Task instructions:
The reply must repeat each entry exactly and contain no pictures.

━━━━━━━━━━━━━━━━━━━━

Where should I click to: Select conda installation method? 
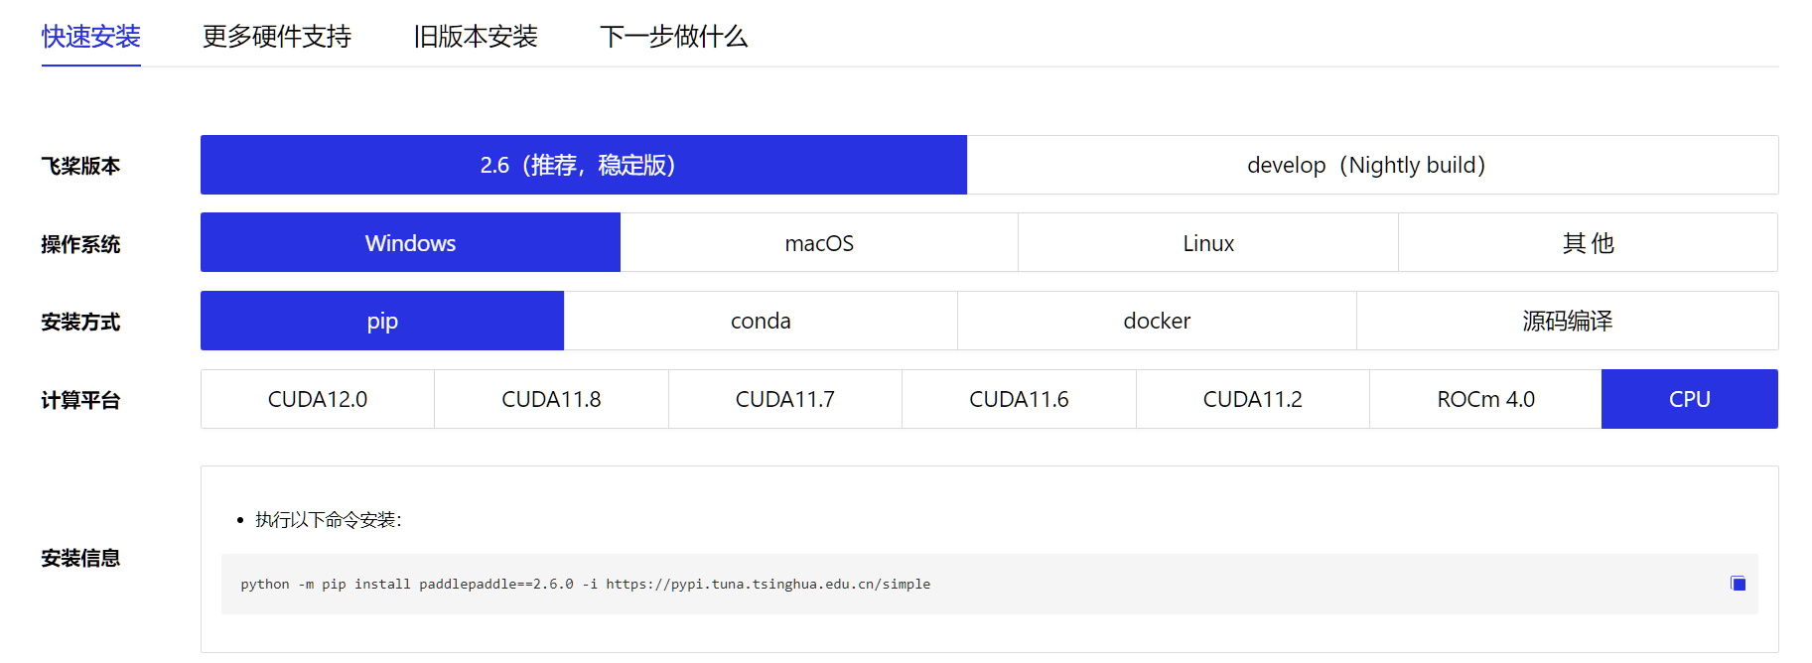761,321
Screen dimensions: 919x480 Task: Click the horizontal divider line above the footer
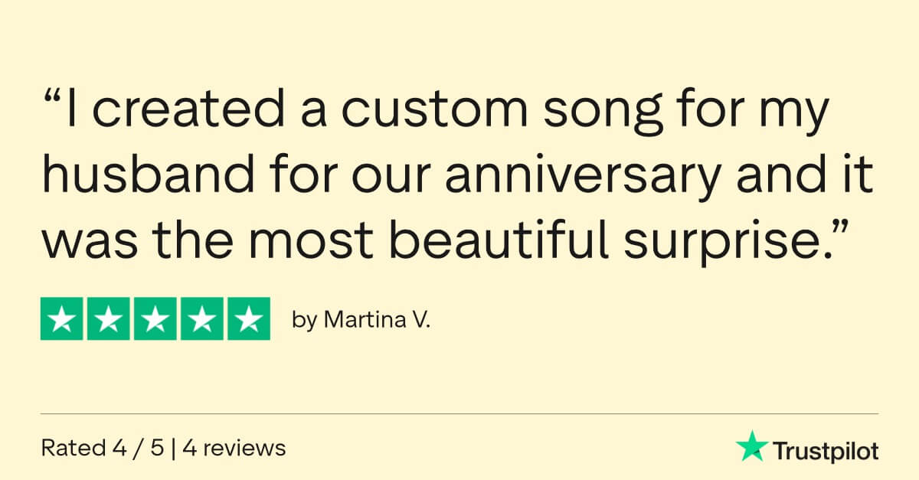(460, 414)
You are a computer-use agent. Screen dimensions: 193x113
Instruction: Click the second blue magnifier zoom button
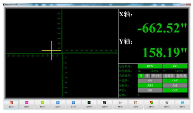pos(73,104)
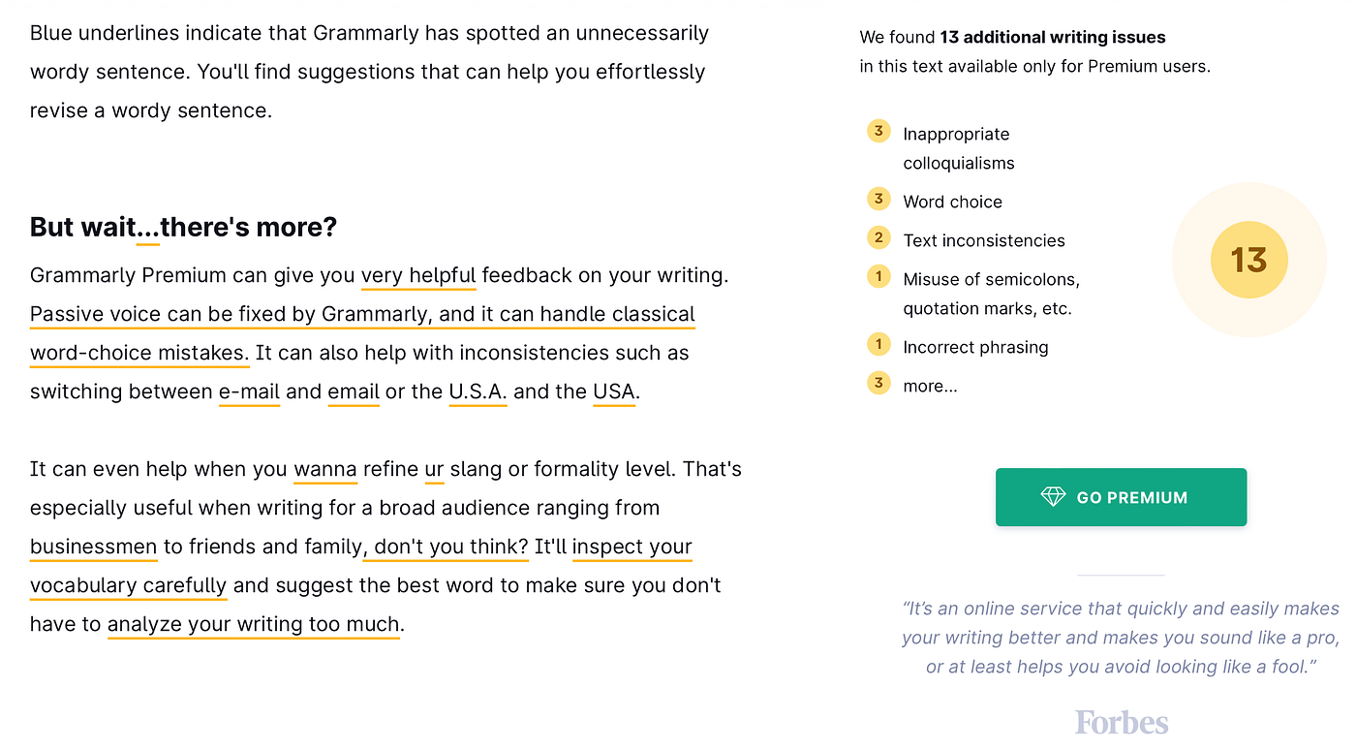1356x751 pixels.
Task: Select the underlined slang word "ur"
Action: pyautogui.click(x=434, y=470)
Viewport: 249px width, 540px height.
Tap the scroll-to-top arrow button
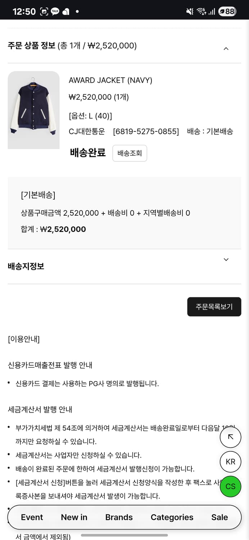click(x=230, y=437)
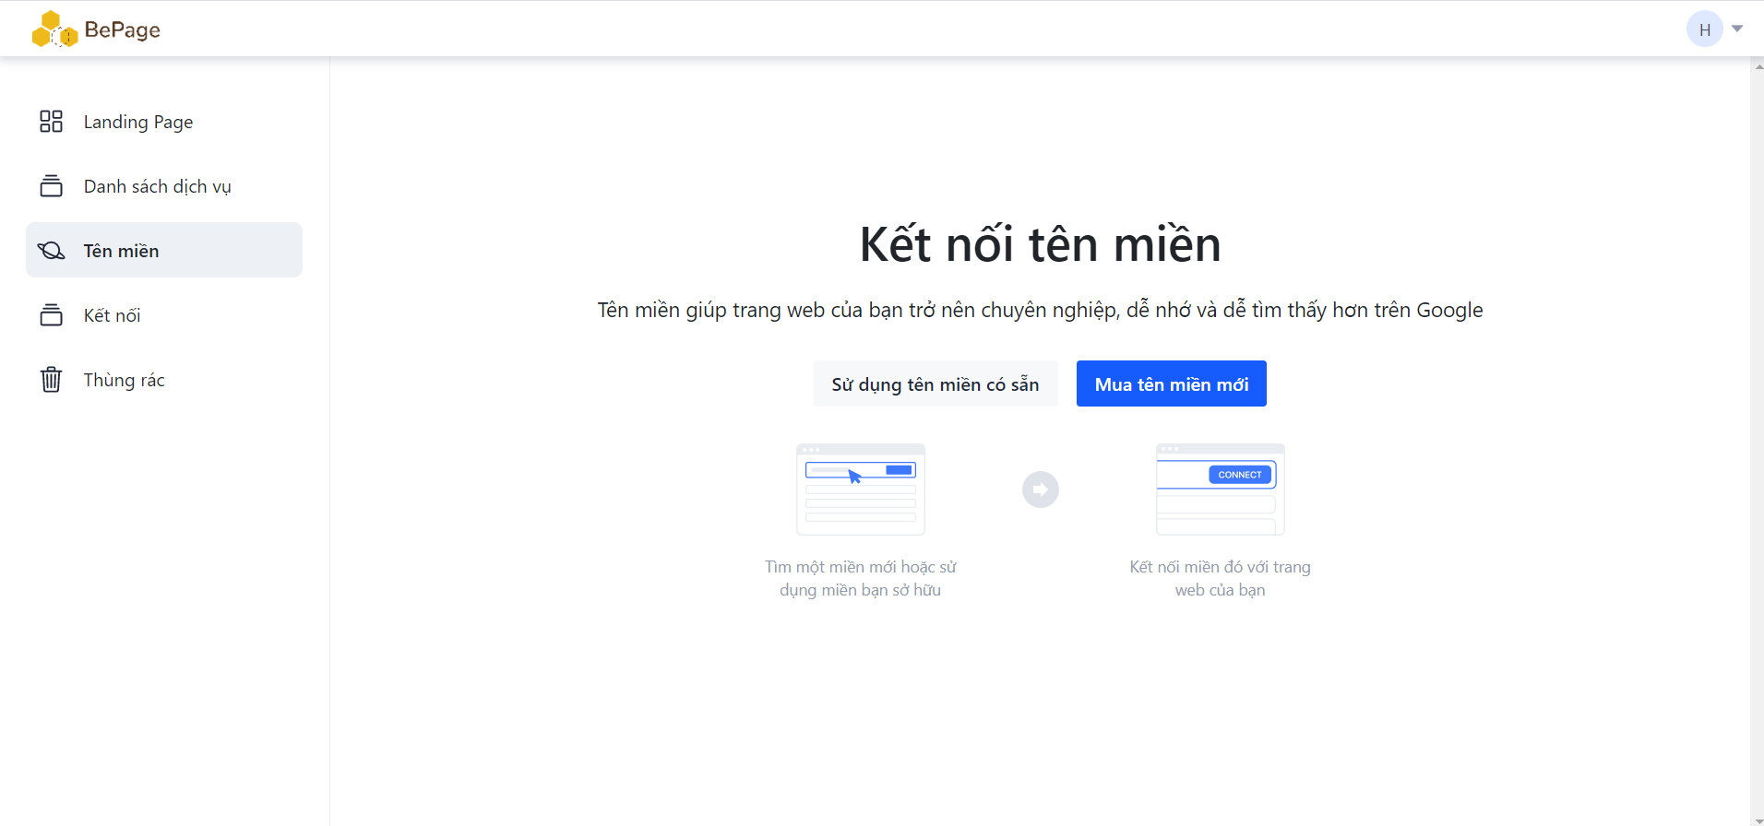Viewport: 1764px width, 826px height.
Task: Open the Landing Page menu item
Action: click(138, 122)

━━━━━━━━━━━━━━━━━━━━

Task answer:
Where should I click to: Select conda installation method? 
761,321
Screen dimensions: 919x480 Task: Click the horizontal divider line above the footer
(460, 414)
You are a computer-use agent. Screen dimensions: 193x113
Instruction: Click the second blue magnifier zoom button
pos(73,104)
1356x751 pixels.
Task: Select the underlined slang word "ur"
Action: pyautogui.click(x=434, y=470)
Viewport: 249px width, 540px height.
Tap the scroll-to-top arrow button
click(x=230, y=437)
Viewport: 1764px width, 826px height.
Task: Open the Landing Page menu item
Action: click(138, 122)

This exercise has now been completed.